News In Brief

President Clinton was to fly to Geneva on the first leg of a week-long series of meetings and summits in Europe. Today in Geneva, the president is to address the International Labor Organization (ILO) in support of a convention to eradicate abusive child labor. Before attending two summit conferences in Germany, the president was to meet with French leaders in Paris. High on the agenda at most of the week's meetings: the costly rebuilding of Kosovo and neighboring countries.

A dramatic overhaul of the nation's nuclear laboratories was called for by the Foreign Intelligence Advisory Board in a report that slammed the Energy Department. It said efforts to tighten security are being resisted by mid-level bureaucrats and by a "culture of arrogance" that has made US atomic secrets vulnerable to theft for decades. The panel, headed by former Sen. Warren Rudman (R) of New Hampshire, was responding to a request from Clinton for a 90-day review of nuclear security.
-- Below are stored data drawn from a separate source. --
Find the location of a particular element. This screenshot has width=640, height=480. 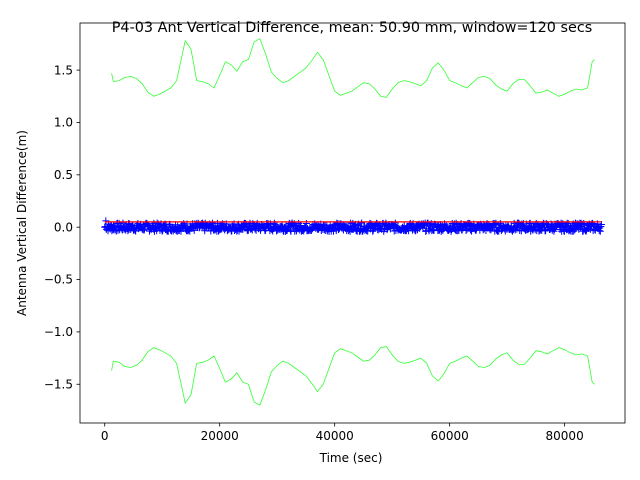

y-tick-label: 0.0 is located at coordinates (64, 227).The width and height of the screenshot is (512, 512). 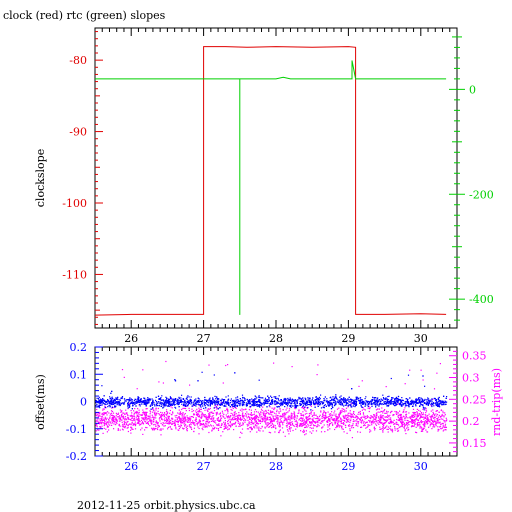 What do you see at coordinates (472, 90) in the screenshot?
I see `top-y2-tick-label: 0` at bounding box center [472, 90].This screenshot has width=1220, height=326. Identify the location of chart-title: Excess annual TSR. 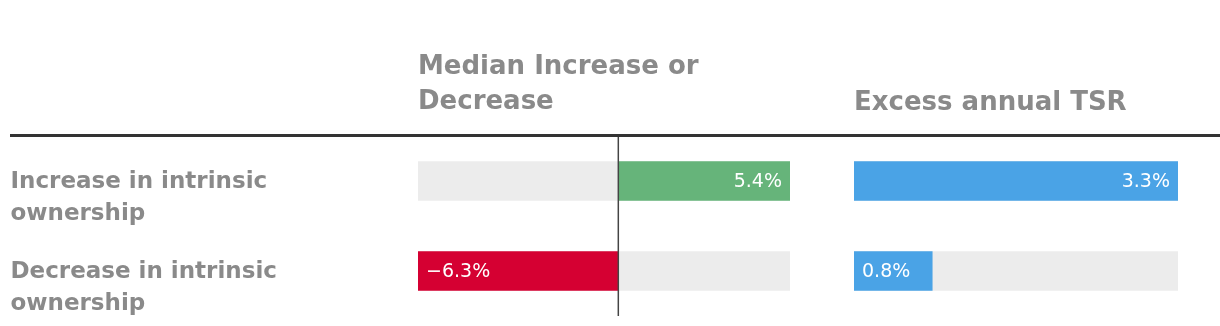
(990, 101).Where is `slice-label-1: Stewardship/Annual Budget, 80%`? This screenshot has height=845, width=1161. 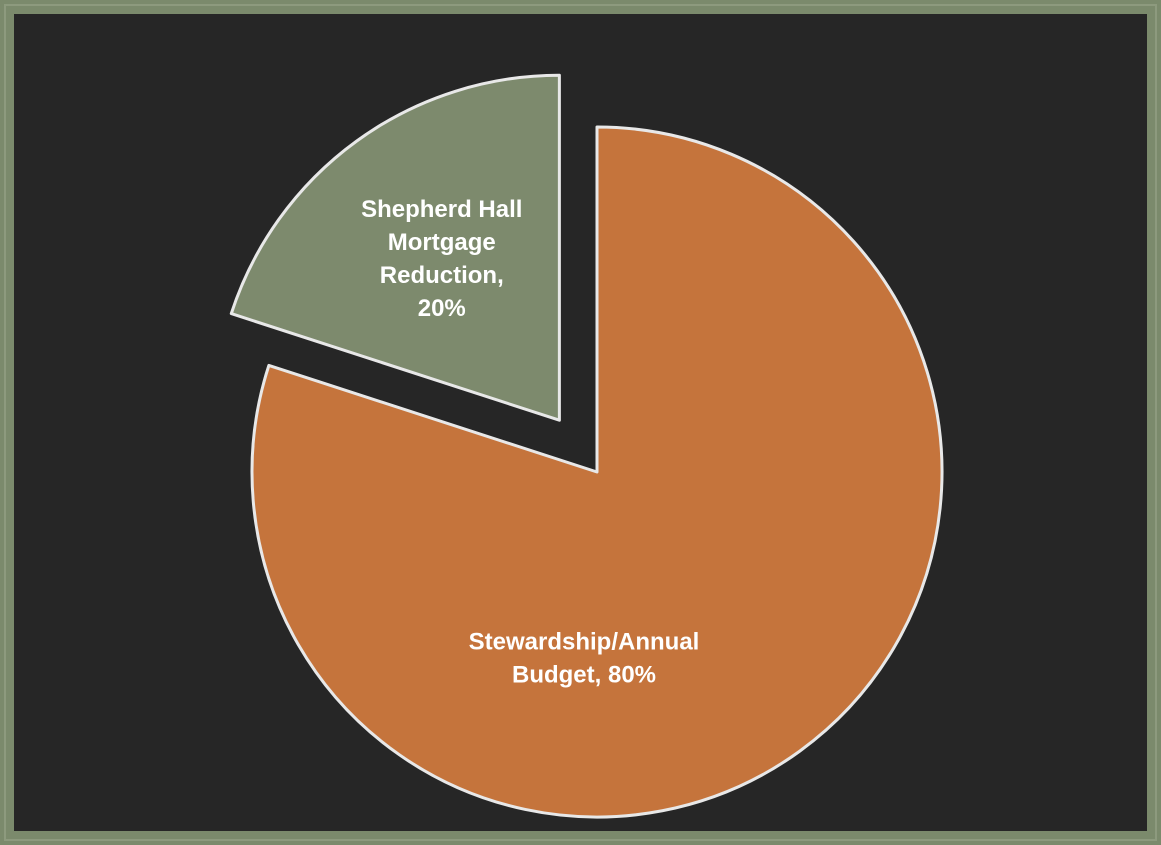 slice-label-1: Stewardship/Annual Budget, 80% is located at coordinates (584, 658). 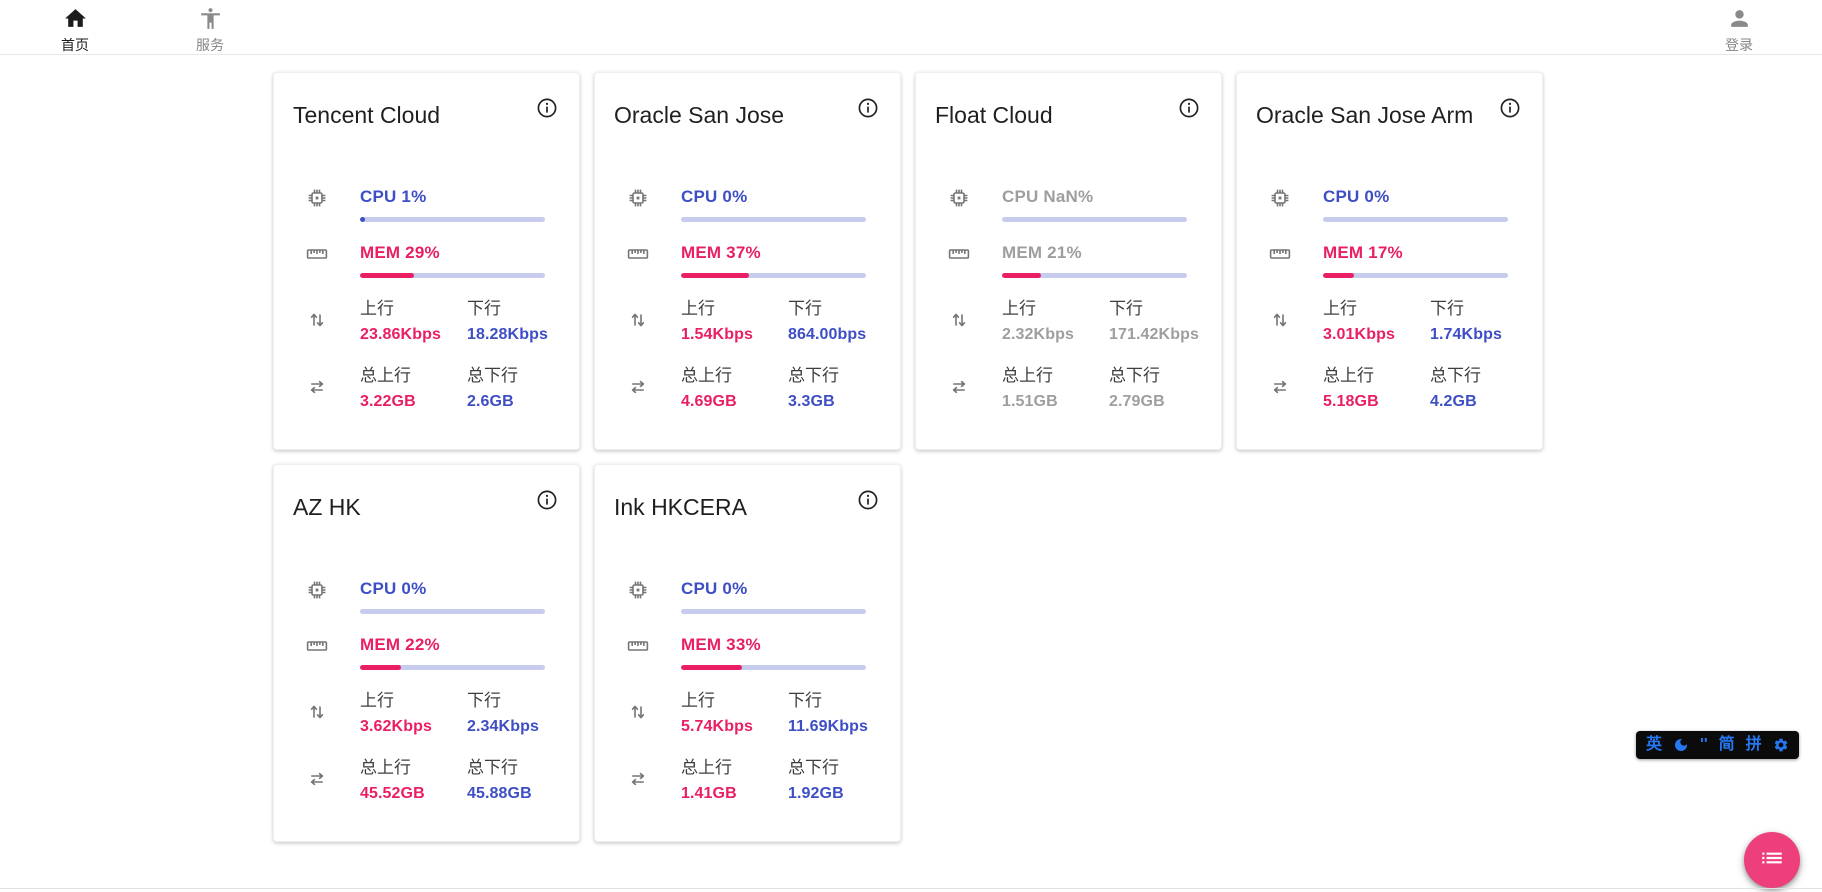 What do you see at coordinates (734, 388) in the screenshot?
I see `total-upload-stat: 总上行 4.69GB` at bounding box center [734, 388].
A team of US experts flew to Beijing to help repair damaged relations with the Chinese and explain how a mistake in targeting led NATO to bomb their embassy in Yugoslavia. The group - including Undersecretary of State Thomas Pickering and specialists from the Pentagon, CIA, and other security and espionage agencies - was to meet with Foreign Minister Tang Jia-xuan today.

The Senate won't contest a decision to extend normal trade status to China, its majority leader said. Sen. Trent Lott (R) of Mississippi said the Senate is unlikely to take up the issue, even if the House votes against an extension. Clinton has informed Congress he's extending normal trade status - formerly called most-favored-nation status - to China for another year. That stands unless both houses pass motions of disapproval within 60 days after the current status was to expire, July 3.

As the House prepared to debate gun control, Congress was urged to raise the legal age for handgun possession from 18 to 21. Addressing a US Conference of Mayors gathering in New Orleans, Vice President Al Gore released a report by the Justice and Treasury departments showing that people 18 to 20 years old - 4 percent of the population - commit 24 percent of the murders involving guns. The study says 18-year-olds commit 35 percent more of these murders than 21-year-olds.

The near-extinct American crocodile may be rebounding, a University of Florida study said. The report cites recent crocodile sightings in Biscayne Bay in Miami and near the Florida Keys. When declared endangered in 1975, the species was primarily in Everglades National Park and north Key Largo.

The Seattle Art Museum has agreed to return a Matisse oil painting to heirs of a French art dealer whose collection disappeared into Nazi vaults during World War II, museum officials said. Paul Rosenberg was forced to leave paintings behind when he fled from Paris to New York during the war. After learning it was in the Seattle collection, his heirs filed a lawsuit last year, seeking the return of "Odalisque". Museum officials said an inquiry confirmed their claim. The painting came to the museum in a bequest in 1991.